New York's law, which was renewed this week by the Legislature, makes it illegal to resell a ticket for more than 10 percent above the face value. Ticket brokers have evaded the law by operating in New Jersey and Connecticut, but they still run the risk of prosecution if they make a deal with anyone in New York. These restrictions on the legal flow of tickets have fostered black market practices and prices.

By contrast, people in Los Angeles and Indianapolis can resell tickets for whatever they want, so the holders of season tickets to Laker and Pacer games can readily profit by selling their playoff seats to brokers. And although the brokers are legally free to charge astronomical prices, there are so many tickets on the open market that they cost less than in New York.

"The more you allow tickets to be openly traded, the more you'll see prices come down," said Stephen Happel, a professor of economics at Arizona State University at Tempe. He has seen this process firsthand in Phoenix, where he helped persuade the authorities to establish areas outside sports arenas at which licensed brokers, street scalpers and fans can sell tickets on game day at any price they want.

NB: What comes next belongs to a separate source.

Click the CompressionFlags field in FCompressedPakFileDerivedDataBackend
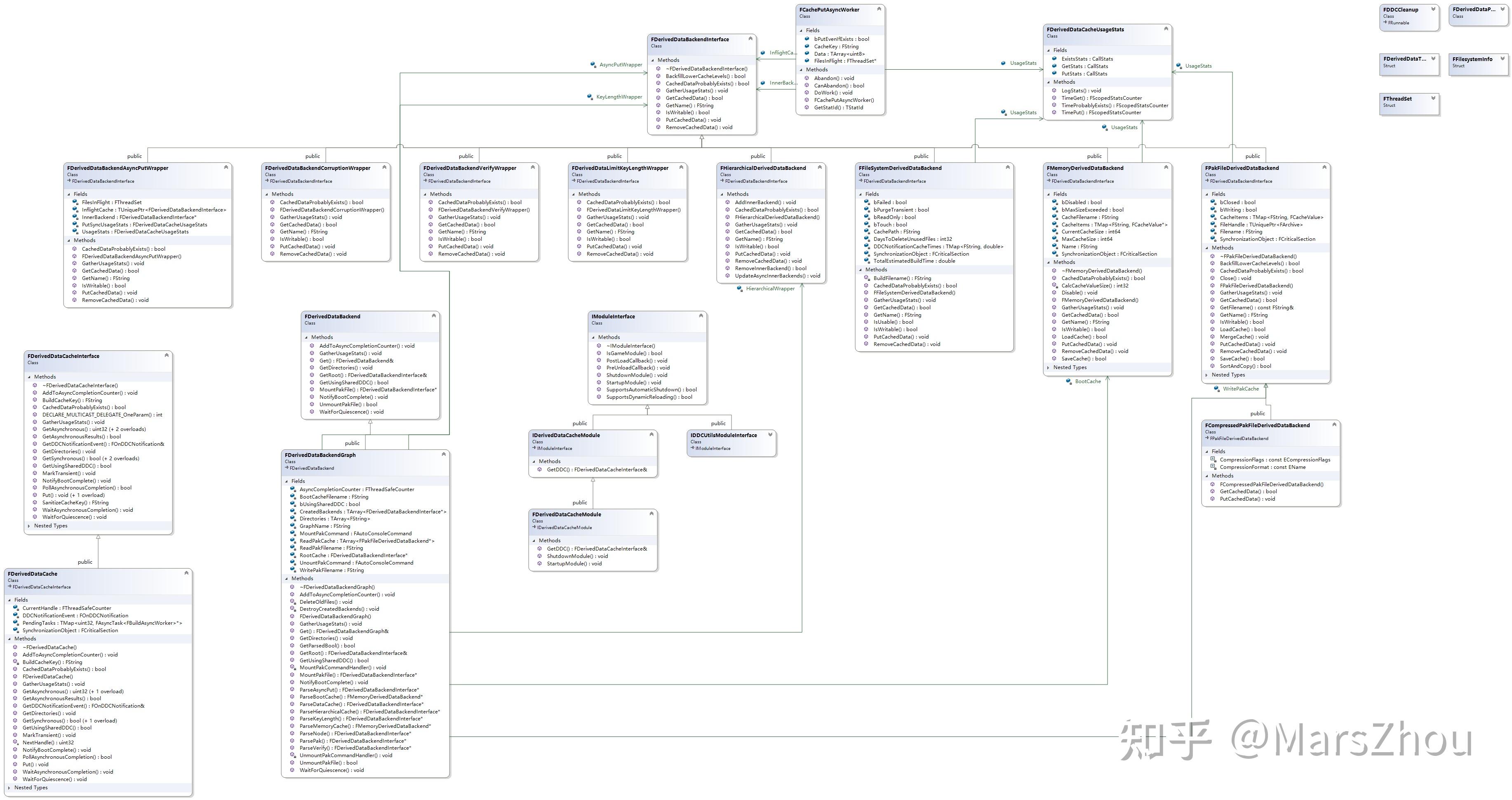Viewport: 1512px width, 800px height. tap(1274, 459)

"New York is such an anomaly," Dr. Happel said. "Right there under the shadow of Wall Street, you're trying to turn people into criminals for buying and selling pieces of paper that are essentially no different from call options. But you can't defeat the laws of demand and supply. The more restrictions you put on selling tickets, the more you'll drive up prices, and the more you'll encourage hard-core criminals to get in the business."

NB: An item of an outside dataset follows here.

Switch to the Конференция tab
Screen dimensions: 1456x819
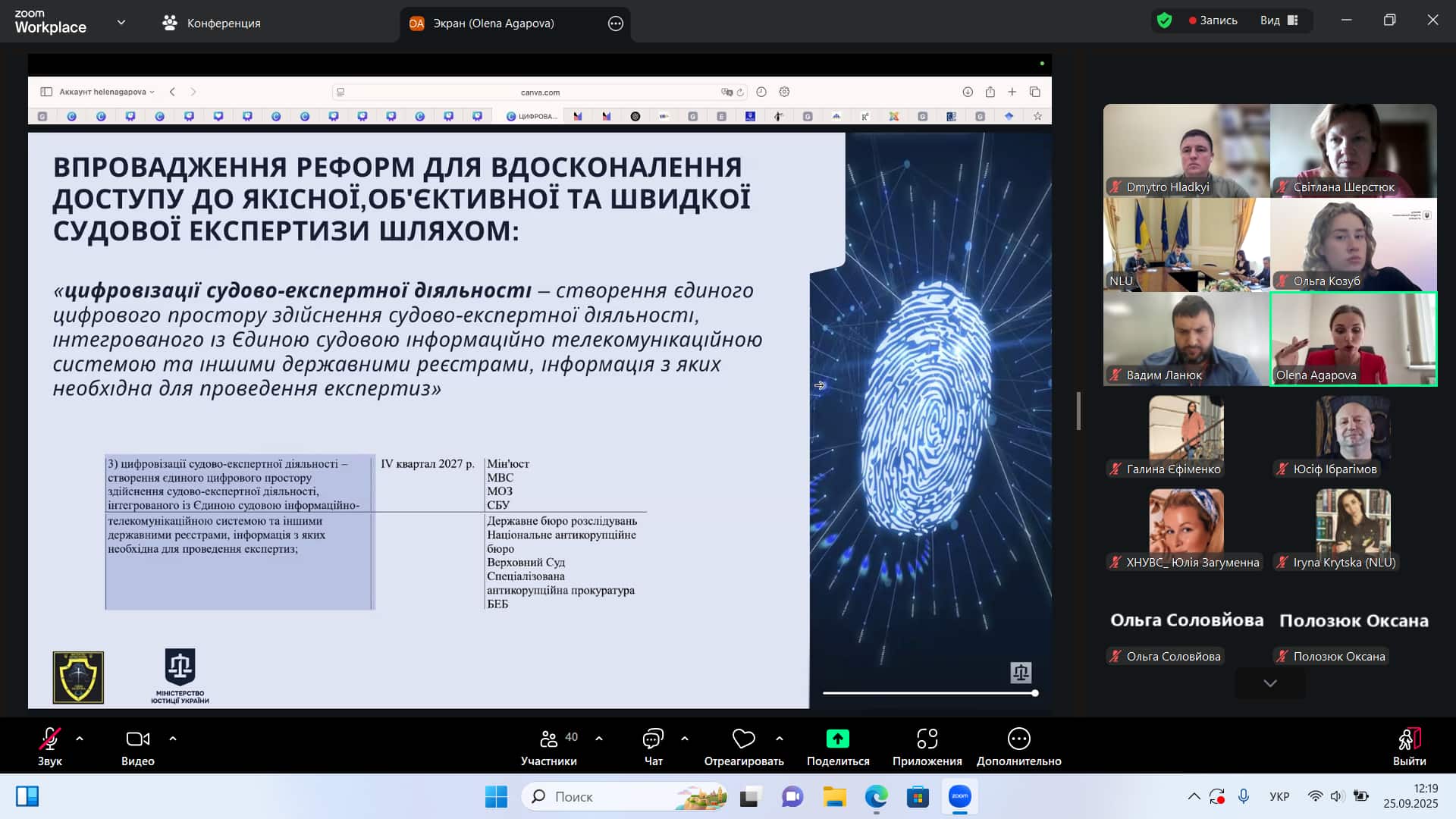click(212, 24)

The criminal results of the current law are amply documented in the report issued last week by the Attorney General. His investigators took more than four years studying brokers and box office employees to discover what was already known by economists and citizens of the old Soviet Union: when you fix the price for something below its market value, people will pay bribes to get their hands on it.

THE report says the widespread corruption should be combated by classifying box office bribery and ticket scalping as felonies. (They are now misdemeanors.) But why not eliminate the crime wave by eliminating the crime? In an interview, the Attorney General was asked why a ticket broker shouldn't be as free to set prices as, say, a real estate developer like Mr. Spitzer's father.

"You could make a theoretically powerful argument in favor of lifting price controls on tickets," Mr. Spitzer said. "But a legislative decision was made to impose the controls, and that has created an attendant problem of commercial bribery. All we're trying to do is eliminate the bribery that has become endemic in the ticket industry."

Mr. Spitzer did have some words of encouragement for New Yorkers who would like the same freedom to buy tickets as people in other states. He suggested that box offices at arenas and Broadway theaters could start selling market-priced tickets on the Internet.

"Perhaps they could eliminate the middleman," Mr. Spitzer said, "and auction off tickets on Ebay directly to consumers."

The idea is intriguing, but it's hard to imagine the local box offices doing anything so creative very soon. For now, the cheapest way to see the playoffs is to drive to Indianapolis.